Yes -- you're using the wrong obscure corner of the macro language. :)
> define macro attribute-definer
> { define attribute ?identifier:name (?type:name) }
> => {
> define inline method ?identifier (a :: ?type)
> a.attributes["\"" ## ?identifier ## "\""];
> end method; ^^^^^^^^^^^^^^^^^^^^^^^^^^^
>
> define inline method ?identifier ## "-setter" (v :: <object>,
> a :: ?type)
> a.attributes["\"" ## ?identifier ## "\""] := v;
> end method; ^^^^^^^^^^^^^^^^^^^^^^^^^^^
> }
> end macro;
>
> [...]
>
> define attribute input-tag (<siso-simulator>);
In the underlined bits of the code, you're trying to convert an
name-token into a string, and are so clever you've outsmarted the
compiler. The poor thing is trying to create an identifer named
"input-tag", and instead of giving a clear error it has for reasons I
don't understand tried to interpret this as the binding input-tag --
hence your error message that there's no such binding in scope. (GD
does the same thing, incidentally.)
To convert a name to a string, try this:
define macro attribute-definer
{ define attribute ?identifier:name (?type:name) }
=> {
define inline method ?identifier (a :: ?type)

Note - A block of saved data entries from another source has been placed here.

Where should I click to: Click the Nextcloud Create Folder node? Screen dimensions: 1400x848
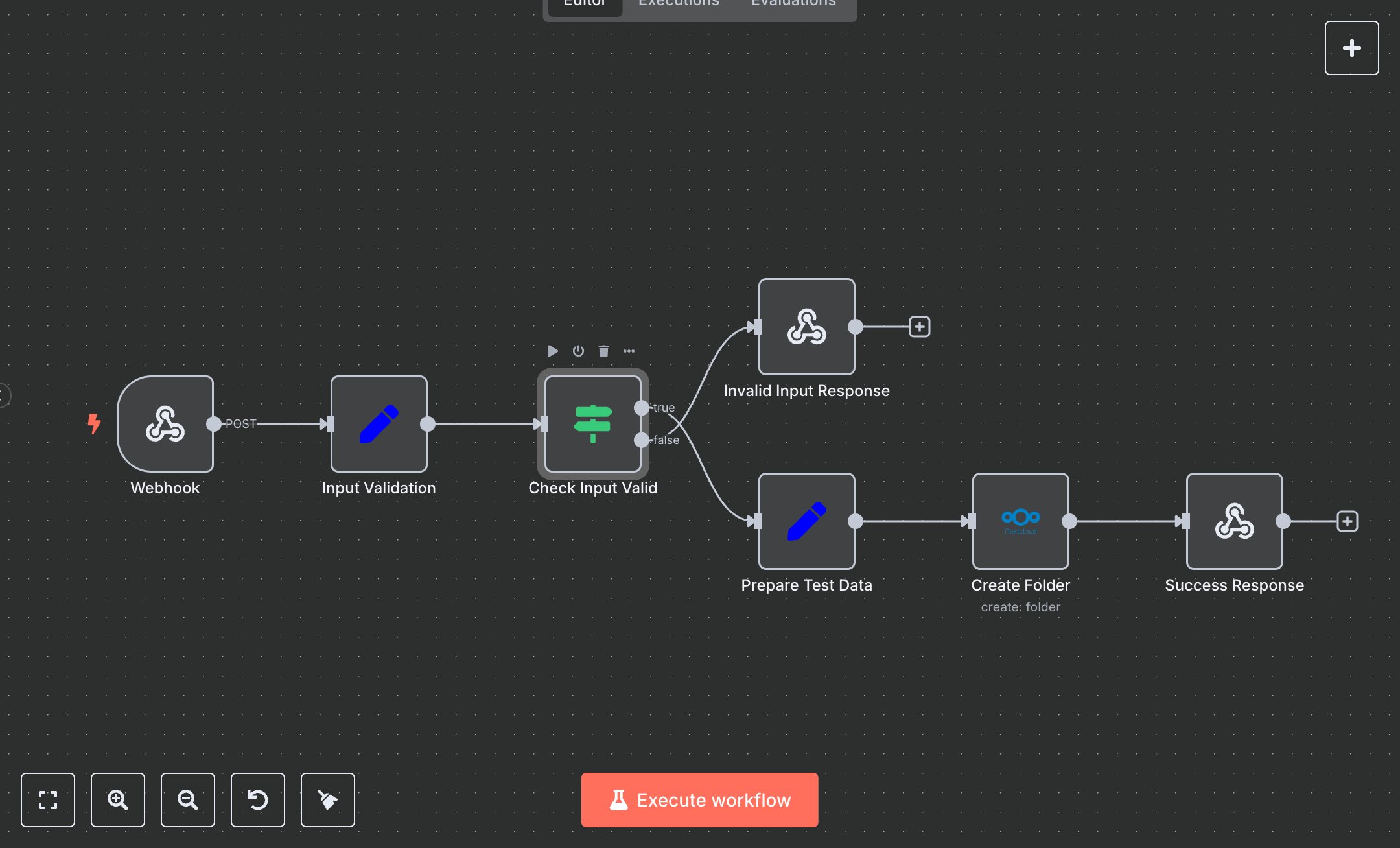click(1020, 521)
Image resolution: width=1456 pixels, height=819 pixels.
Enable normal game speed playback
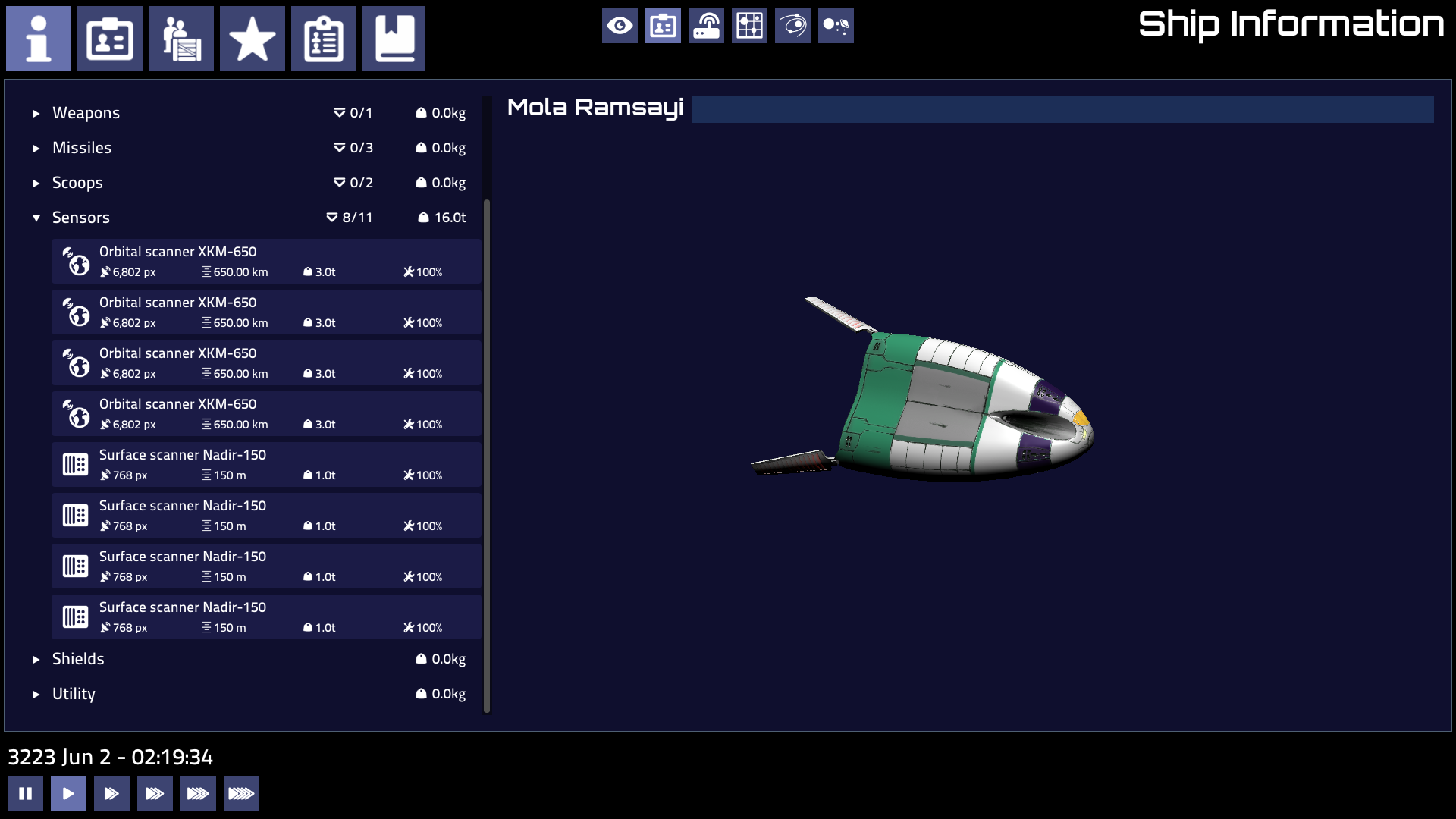pos(68,793)
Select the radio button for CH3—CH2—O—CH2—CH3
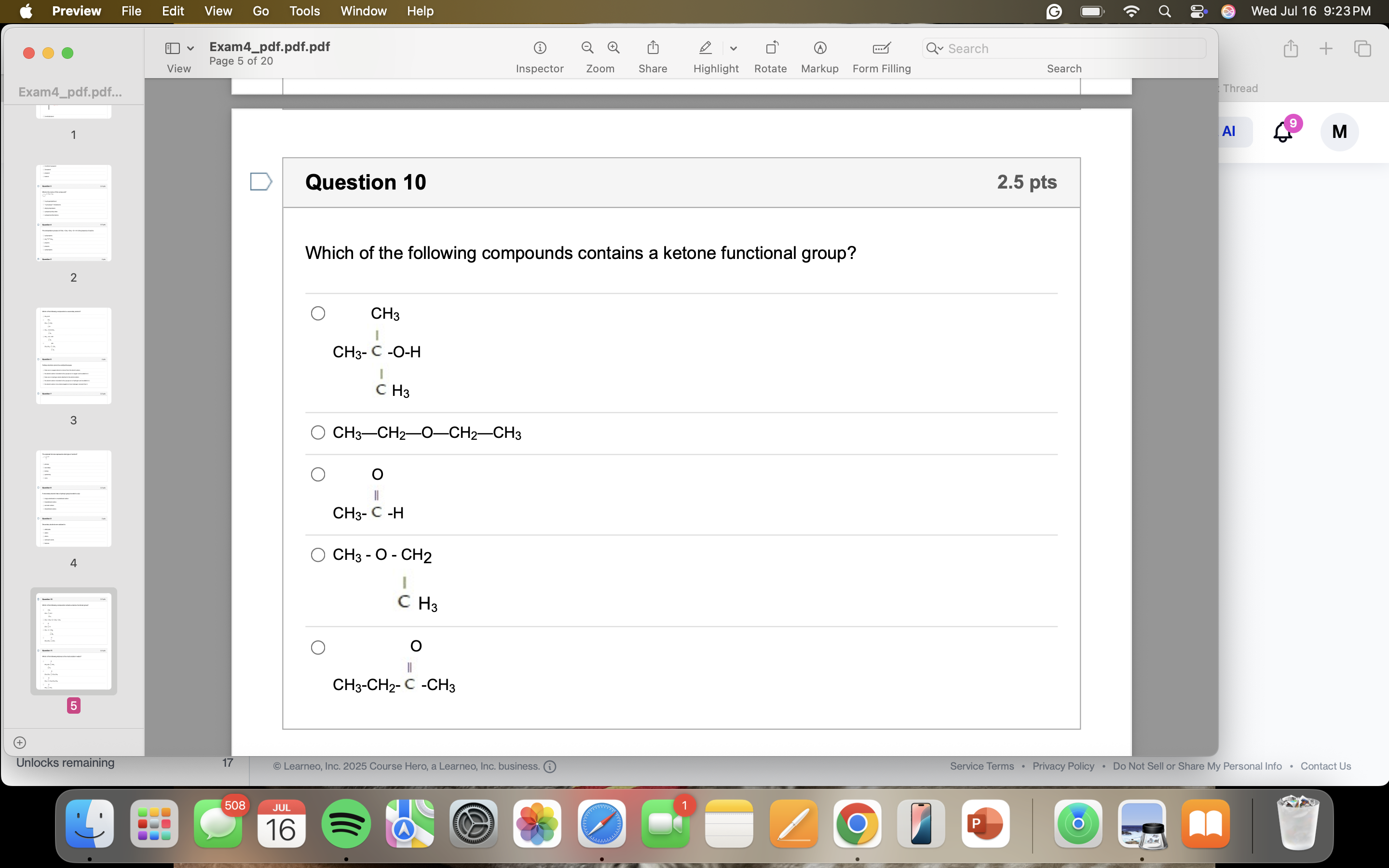The image size is (1389, 868). point(318,432)
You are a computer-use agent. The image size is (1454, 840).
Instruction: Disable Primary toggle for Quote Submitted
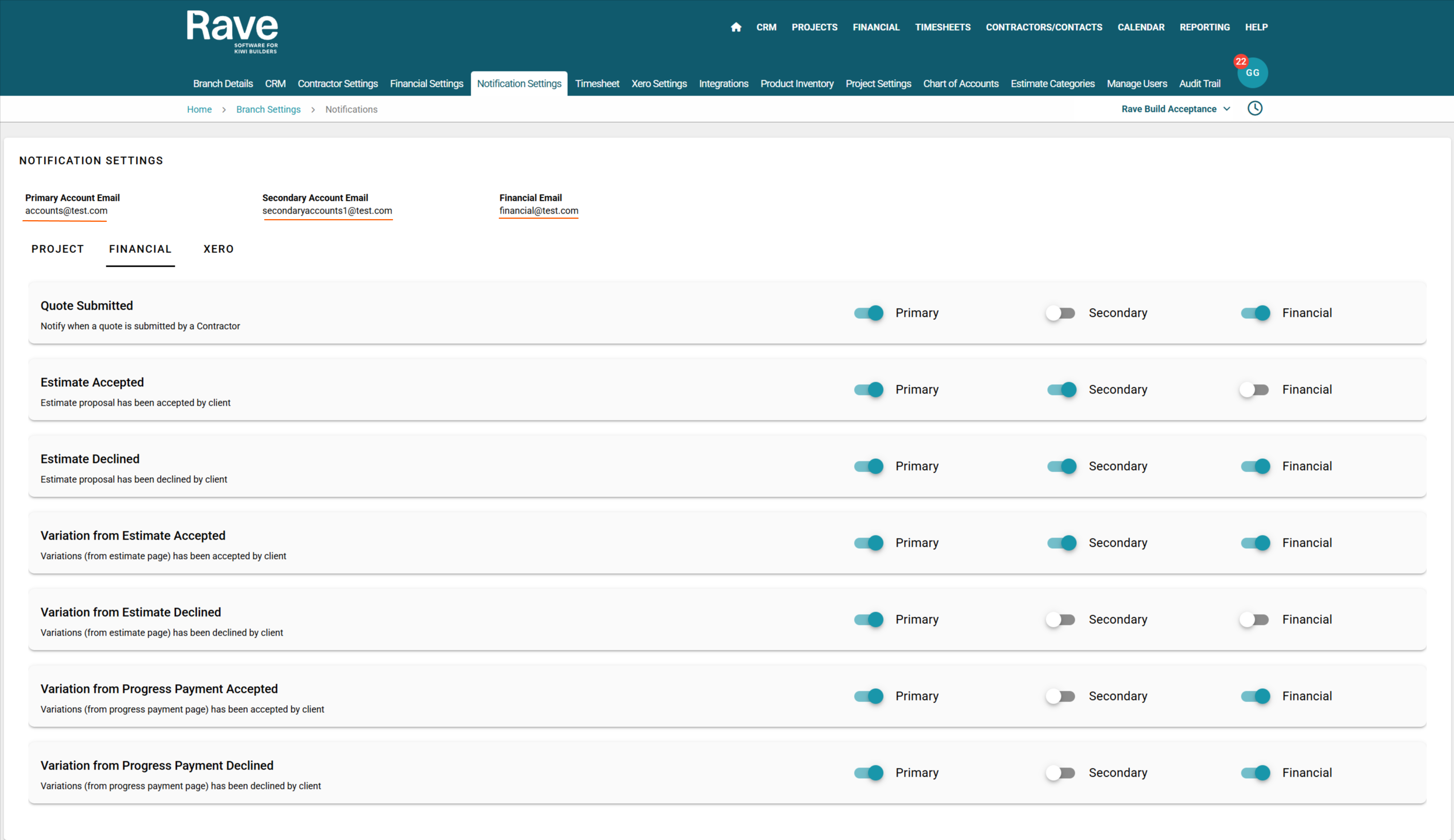(868, 313)
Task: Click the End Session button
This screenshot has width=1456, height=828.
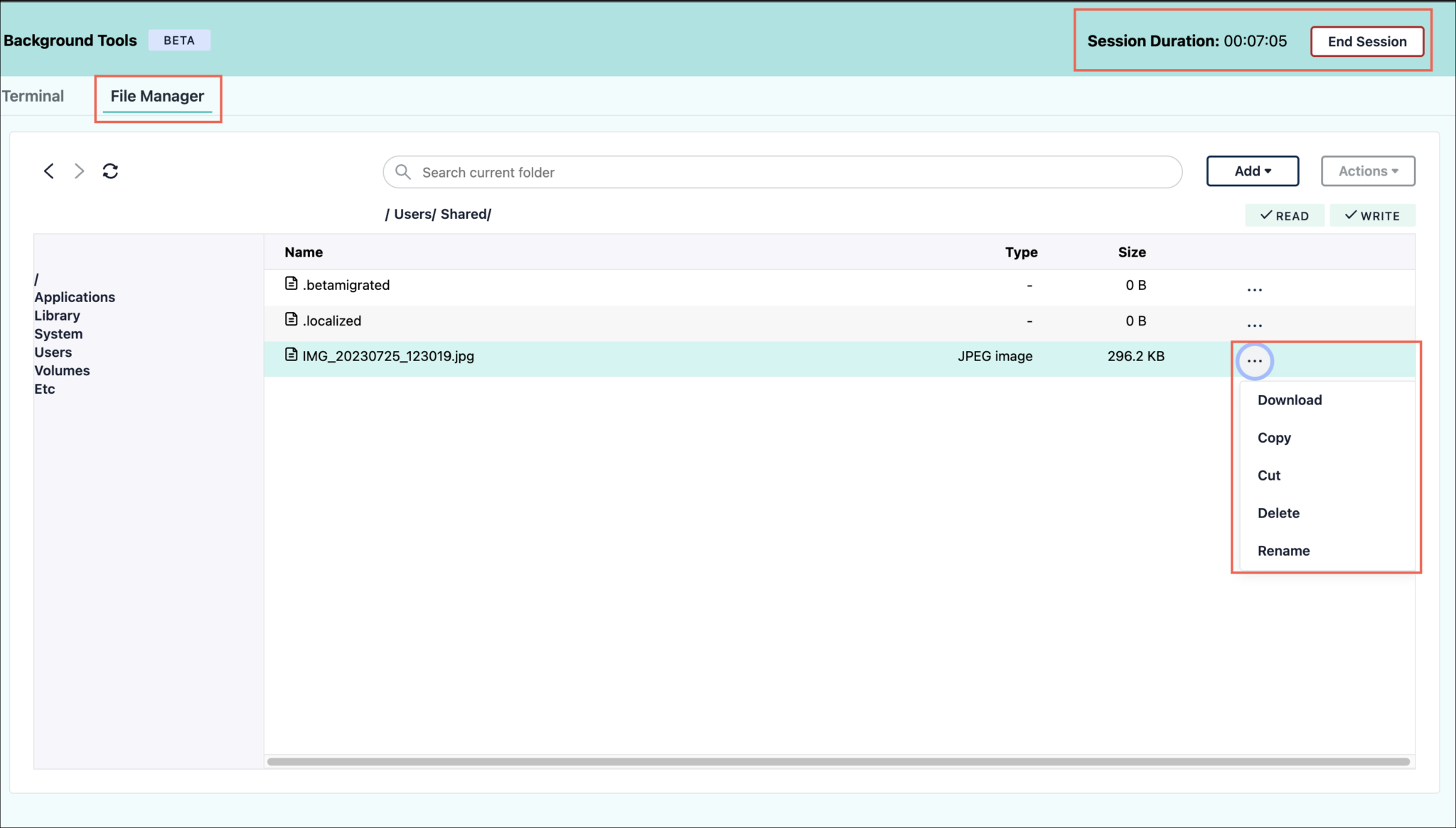Action: tap(1366, 41)
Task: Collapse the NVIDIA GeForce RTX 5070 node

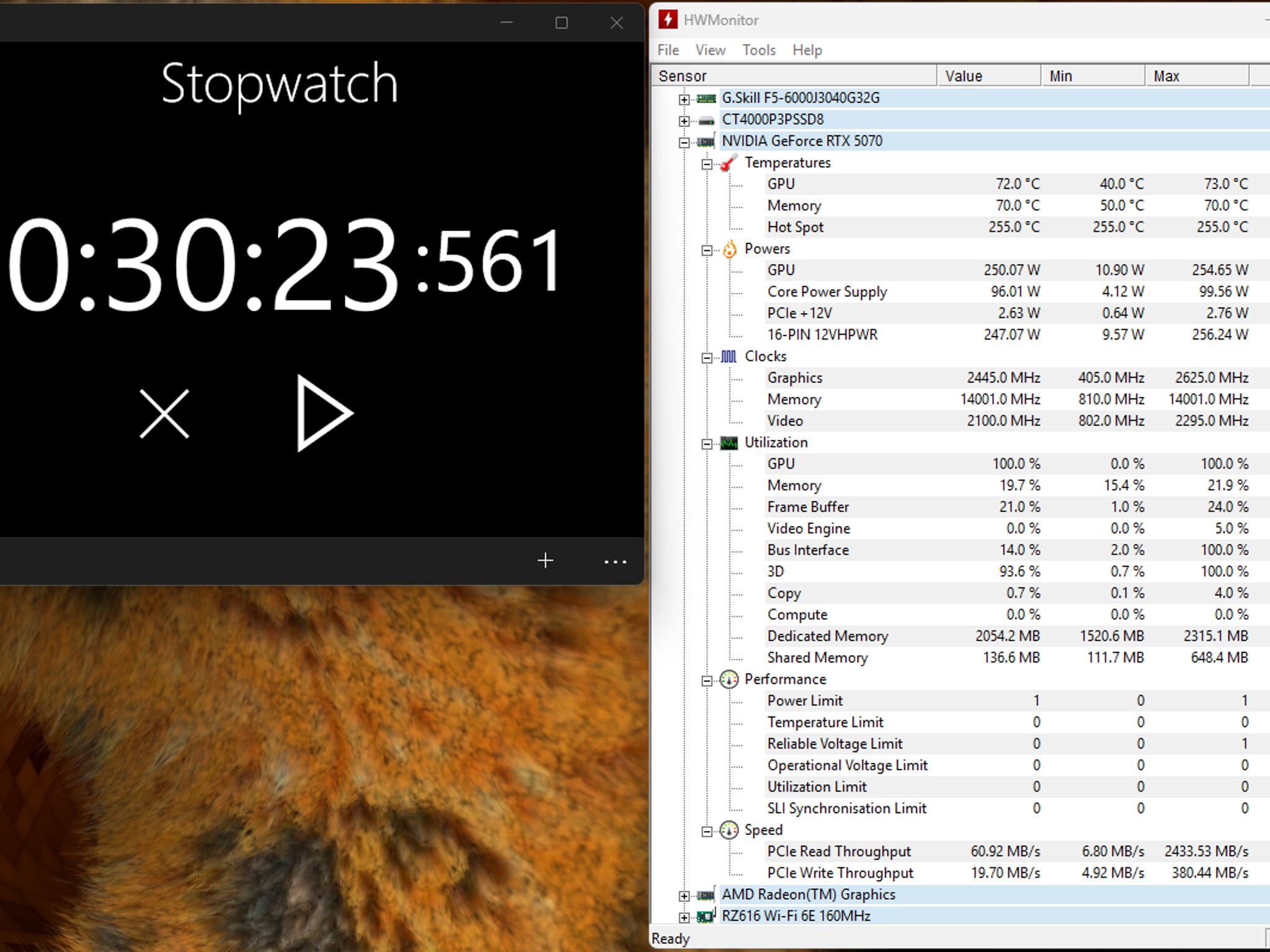Action: pos(683,143)
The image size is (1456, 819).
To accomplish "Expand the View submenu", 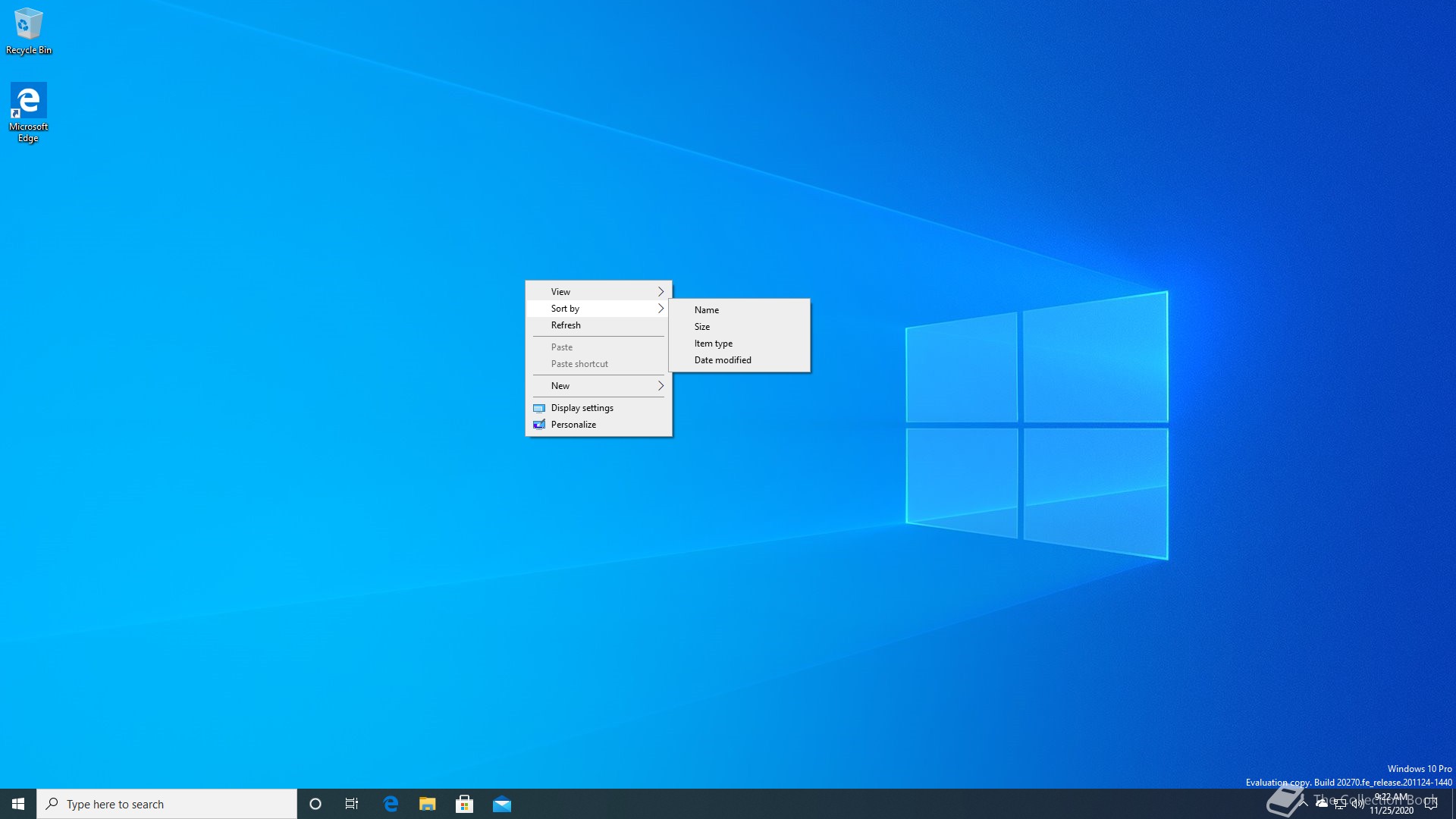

a.attributes[ ?"identifier" ];
end method;
define inline method ?identifier ## "-setter" (v :: <object>,
a :: ?type)
a.attributes[ ?"identifier" ] := v;
end method;
}
end macro;
This usage is (badly) described on page 160 of the DRM; it's the
second kind of substitution, right after the description of the ?name
substitution. There's a (confusing) example on page 183, in the
jump-instruction-definer macro. Here's an example that should be
comprehensible:
define macro foo-definer
{define foo ?bar:name}
=> {define constant $foo-string = ?"bar";
define constant $foo-symbol = ?#"bar";}
end macro;
define foo quux-quux;
define method main(name, arguments)
format-out("%=\n", $foo-string);
format-out("%=\n", $foo-symbol);
end method main;
main(application-name(), application-arguments());
This should print out
"quux-quux"
#"quux-quux"
and should make it clear how this construction works.